- [ACTION ITEM]
Reproduce word for word the portion of the forum thread about Baggio that runs from "It is - unfortunately" up to and including "do with it.".

- [TEXT PROVIDED]
# Baggio in the garden



## Guest (May 23, 2008)

The light was just right to get some good pics of his coat today! 

View attachment 5114


View attachment 5116


View attachment 5117


View attachment 5118


View attachment 5119


----------



## lalala (May 14, 2008)

WOW hes lovely, is there a dog under all that hair and how does he cope in summer?


----------



## Guest (May 23, 2008)

Wow!  His coat looks a lot more "developed" than Gabby's?


----------



## jackson (May 22, 2008)

Wow! That is really quite amazing!


----------



## Guest (May 23, 2008)

Great pics of a great breed of dog.

ild long to feel the coat of one of them dogs lol


----------



## Guest (May 23, 2008)

lalala said:


> WOW hes lovely, is there a dog under all that hair and how does he cope in summer?


Yeah, there's a dog there, honest! He copes very well in the summer - the coat is nature's way of helping him to regulate his temperature. Air gets trapped between the maps and keeps him cool in summer and warm in winter.


----------



## Guest (May 23, 2008)

ajshep1984 said:


> Wow!  His coat looks a lot more "developed" than Gabby's?


It is - unfortunately Gabby has lost a lot of her maps, don't know why. Evie did pull a few out when she was a puppy, but they should have grown back by now. The best the vet could come up with was hormonal problems - but someone on here (think it might have been Sallyanne) was saying that Febreeze is bad for dogs' skin - and we always used to spray their bedding with that, so don't know if that's had anything to do with it.


----------



## Guest (May 23, 2008)

jackson said:


> Wow! That is really quite amazing!


Thank you! It's certainly a once seen, never forgotten coat!


----------



## Debbie (Nov 10, 2007)

Great pics - they are such a lovely breed 

Edited to be nosy LOL

How long have you been on the Import Reg and is there any talk of coming off any time soon???


----------



## Guest (May 23, 2008)

Eolabeo said:


> Great pics of a great breed of dog.
> 
> ild long to feel the coat of one of them dogs lol


Each map feels exactly like a piece of felt - in America they sometimes call them felts instead of maps.


----------



## griffpan (Feb 2, 2008)

he's amazing what a wonderful coat, wow!!


----------



## Guest (May 23, 2008)

Debbie said:


> Great pics - they are such a lovely breed
> 
> Edited to be nosy LOL
> 
> How long have you been on the Import Reg and is there any talk of coming off any time soon???


How long is a piece of string? As you probably know with having DDBs (another lovely breed, btw ) there are no hard and fast rules, and trying to get a straight answer from the Kennel Club is like trying to use a chocolate teapot. Some breeeds |(ie the cotons) came off the import register wth about 60 dogs registered, and others (such as DDBs) had several hundred - maybe even more - and still were on the import register. Re the bergamaschi, there are only about 45 in the country - but we are working on that!

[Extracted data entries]

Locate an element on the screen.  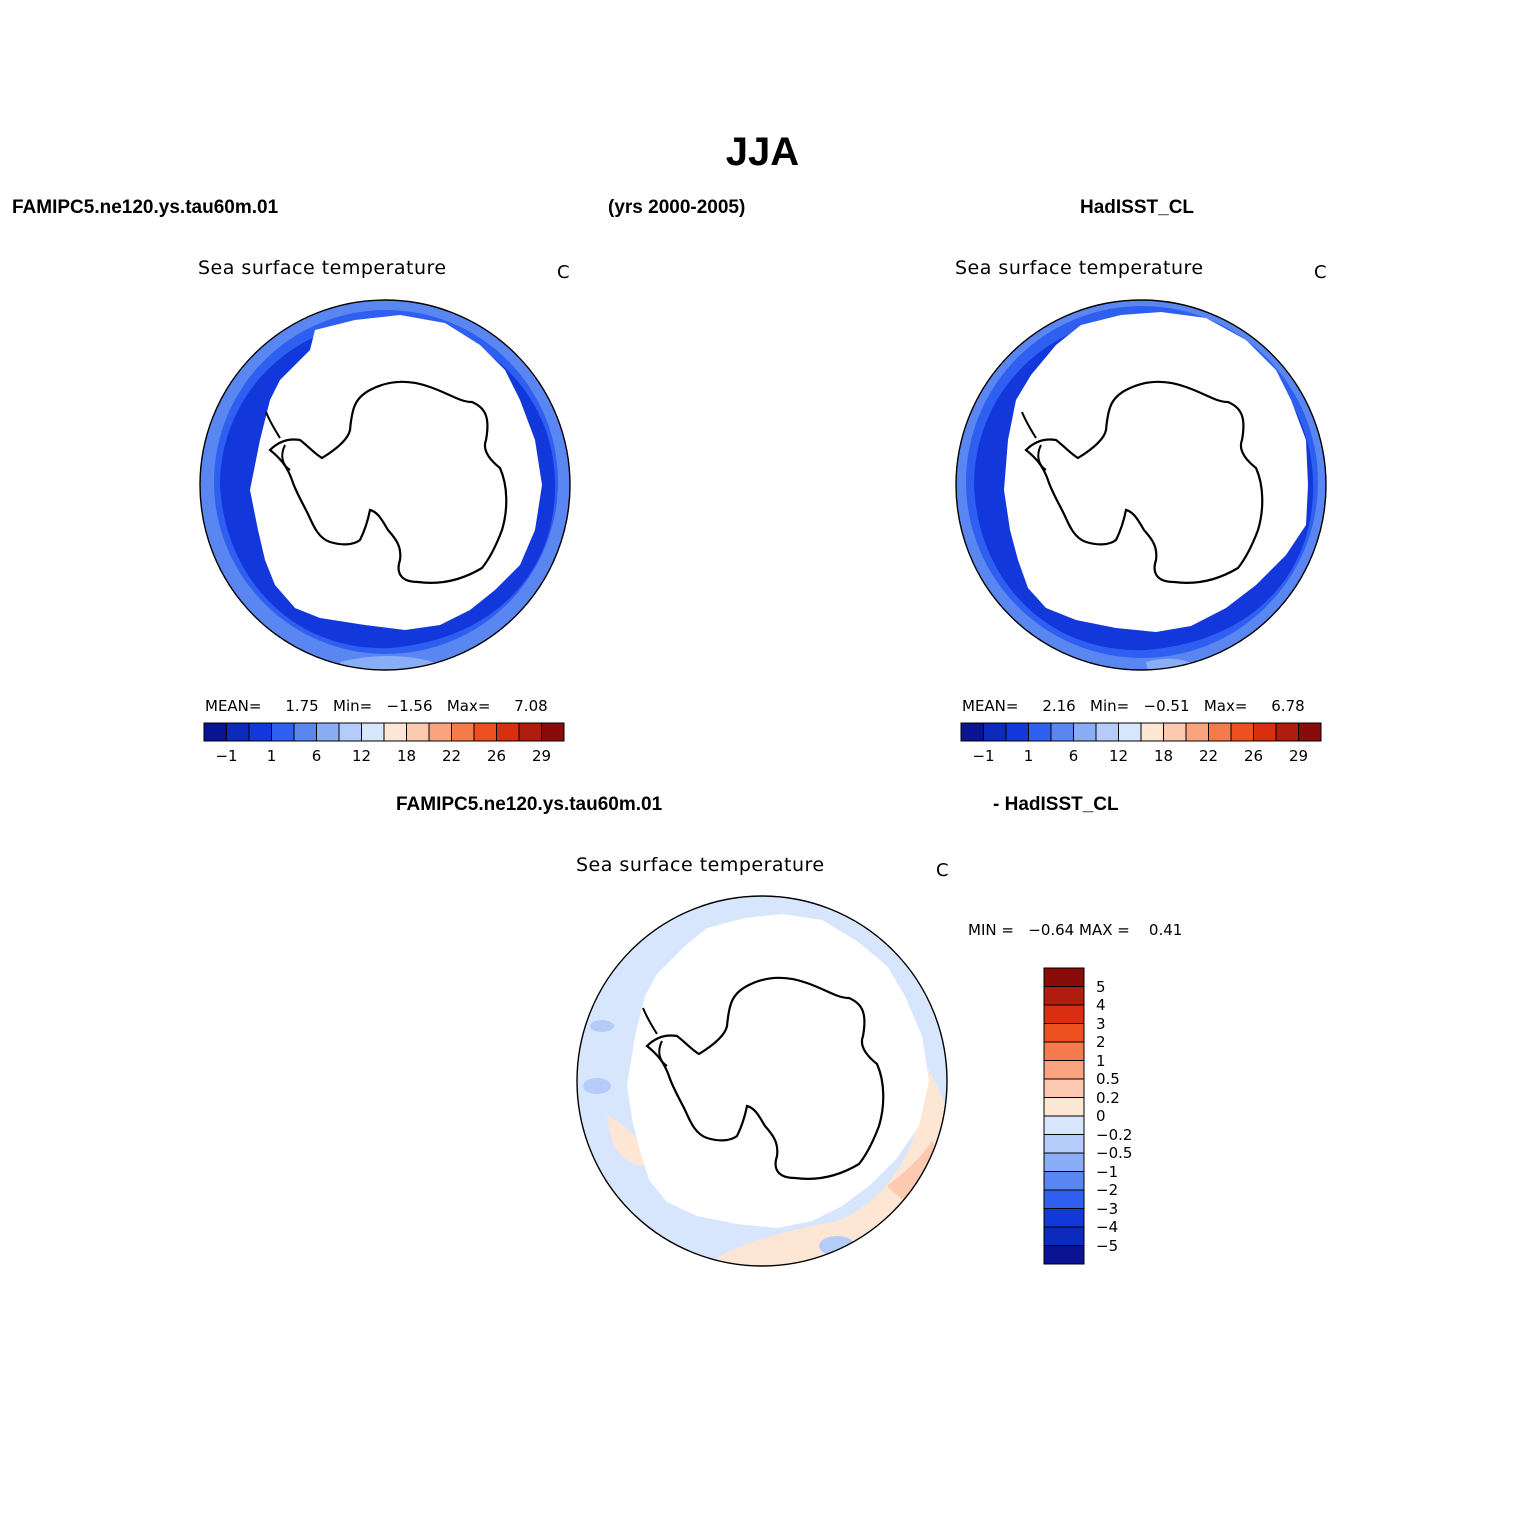
panel-model-units: C is located at coordinates (564, 272).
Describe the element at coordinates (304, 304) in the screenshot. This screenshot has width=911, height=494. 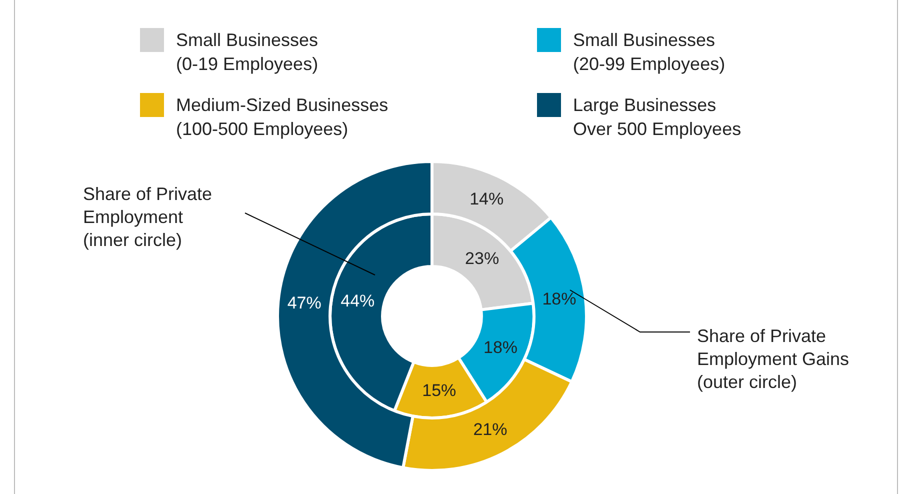
I see `data-label: 47%` at that location.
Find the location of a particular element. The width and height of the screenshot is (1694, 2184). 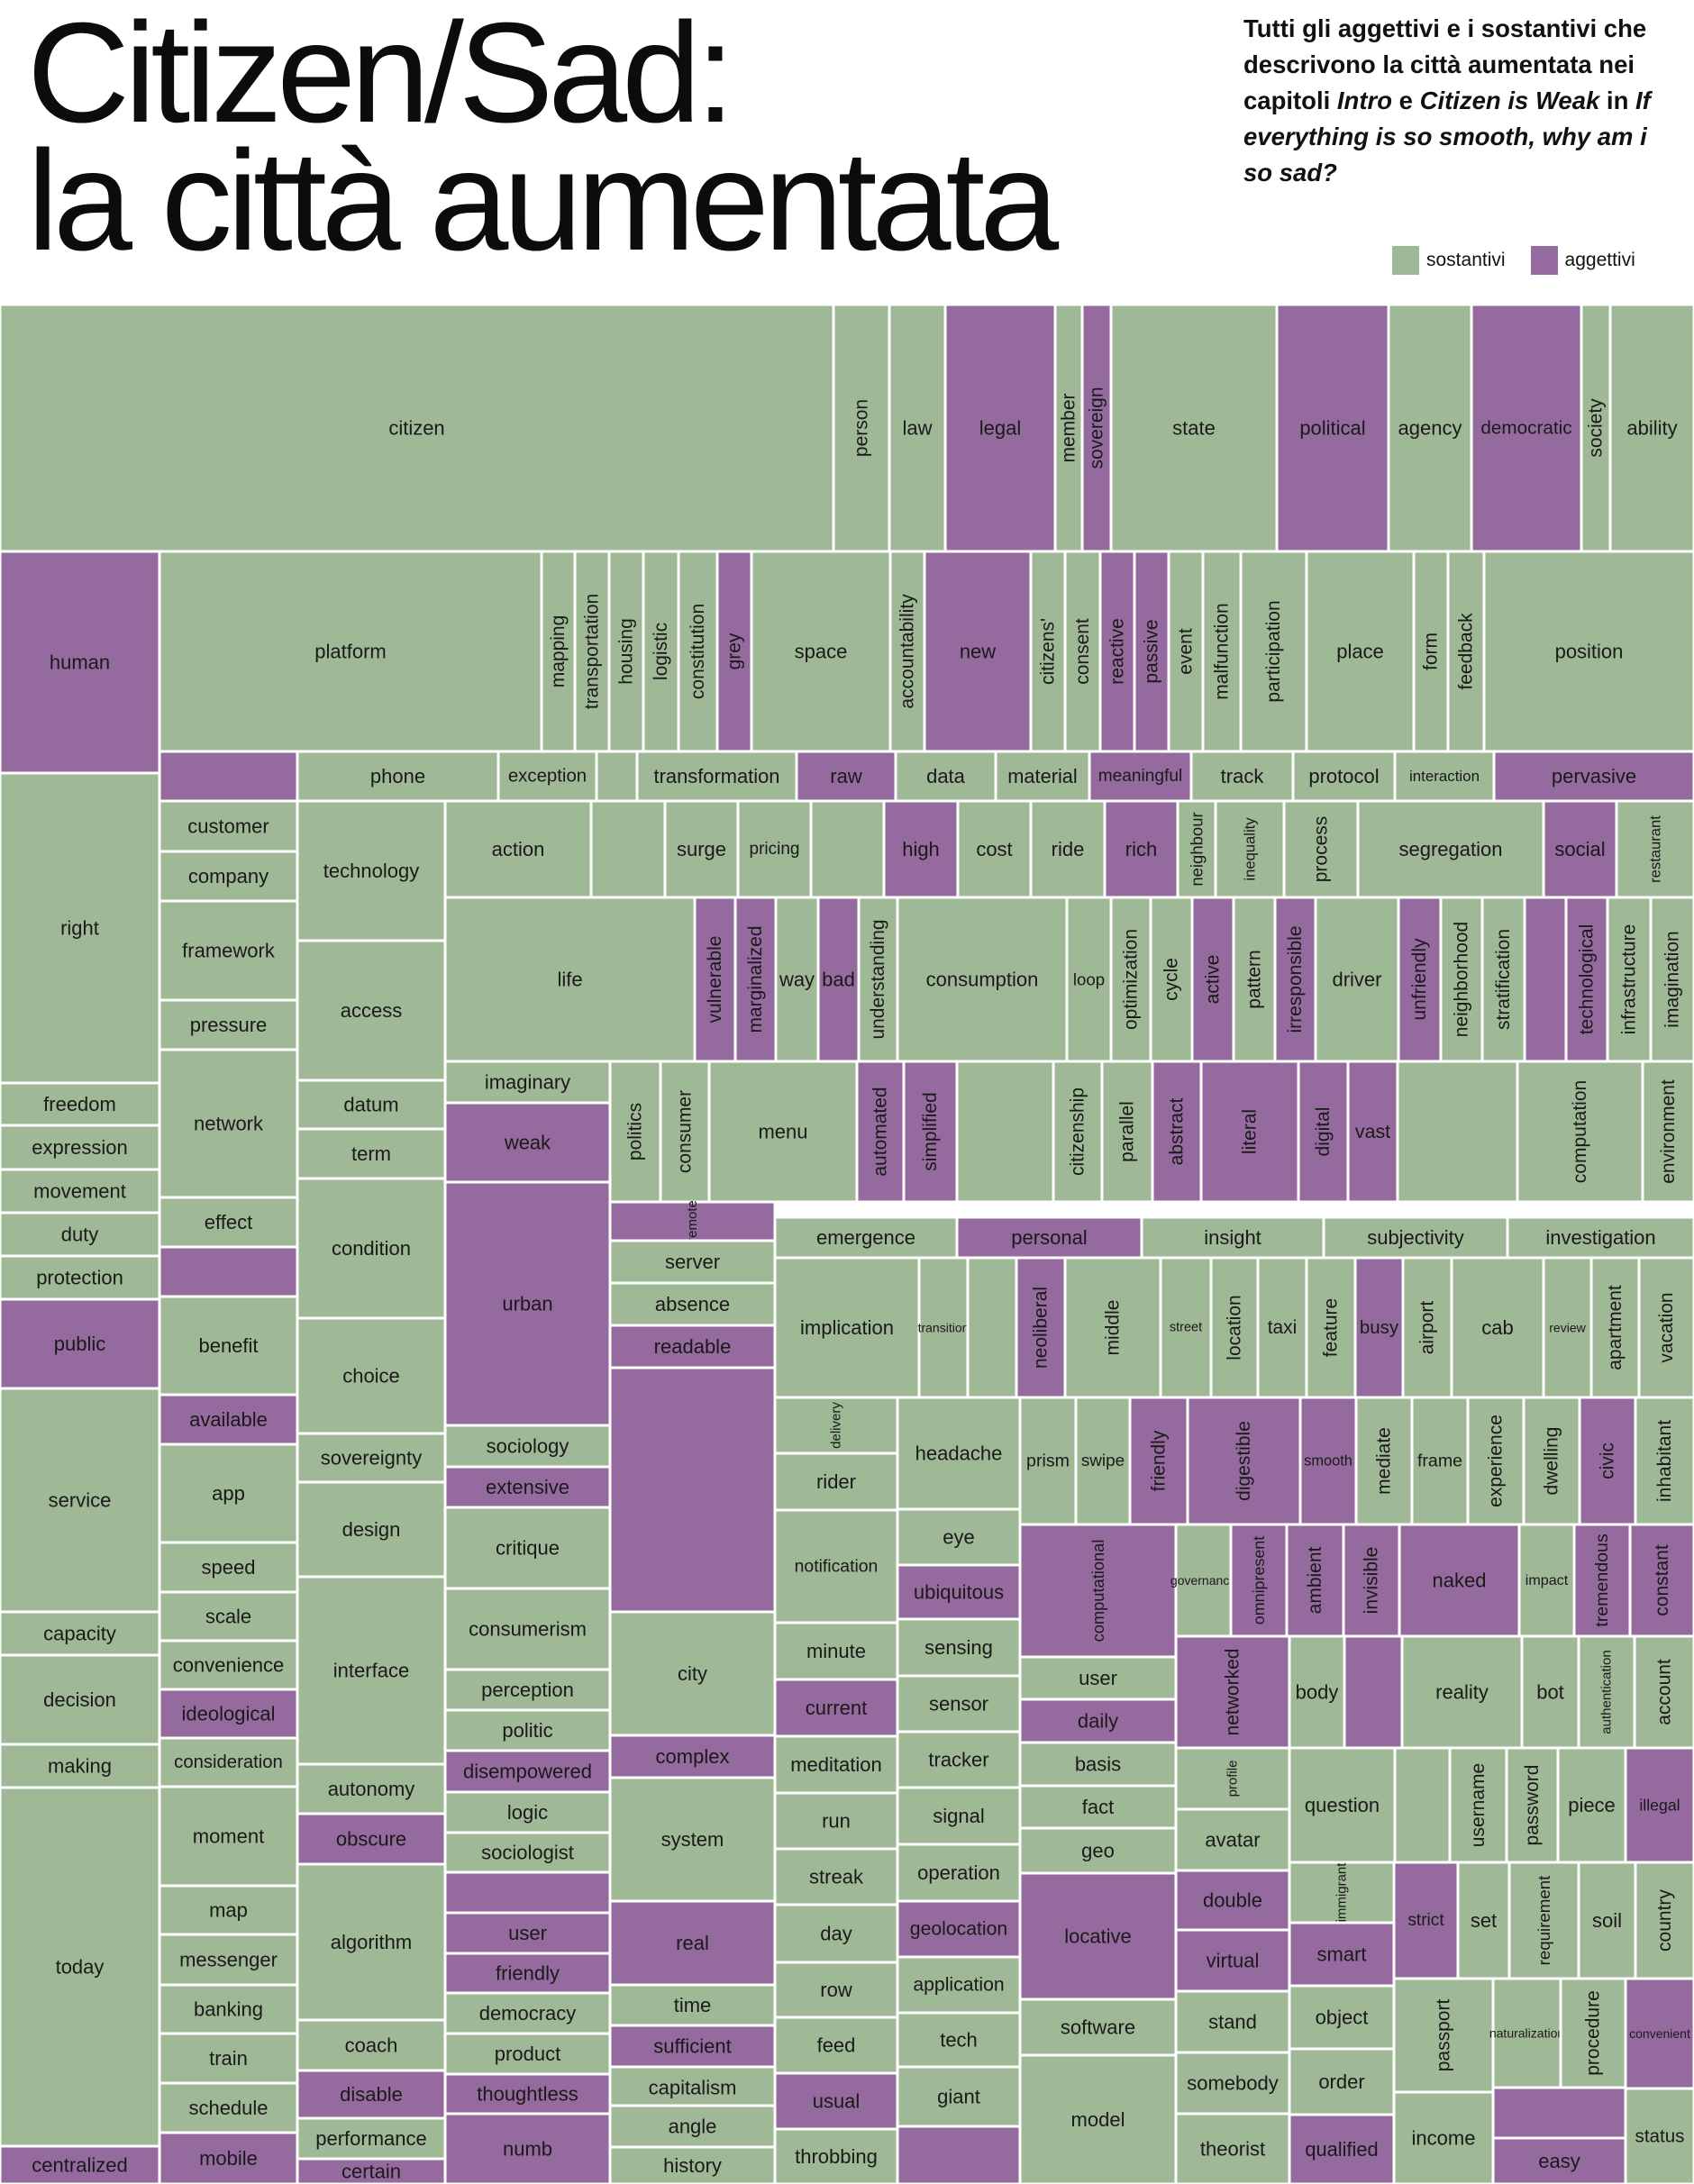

- [EXERCISE RESPONSE]
It is - unfortunately Gabby has lost a lot of her maps, don't know why. Evie did pull a few out when she was a puppy, but they should have grown back by now. The best the vet could come up with was hormonal problems - but someone on here (think it might have been Sallyanne) was saying that Febreeze is bad for dogs' skin - and we always used to spray their bedding with that, so don't know if that's had anything to do with it.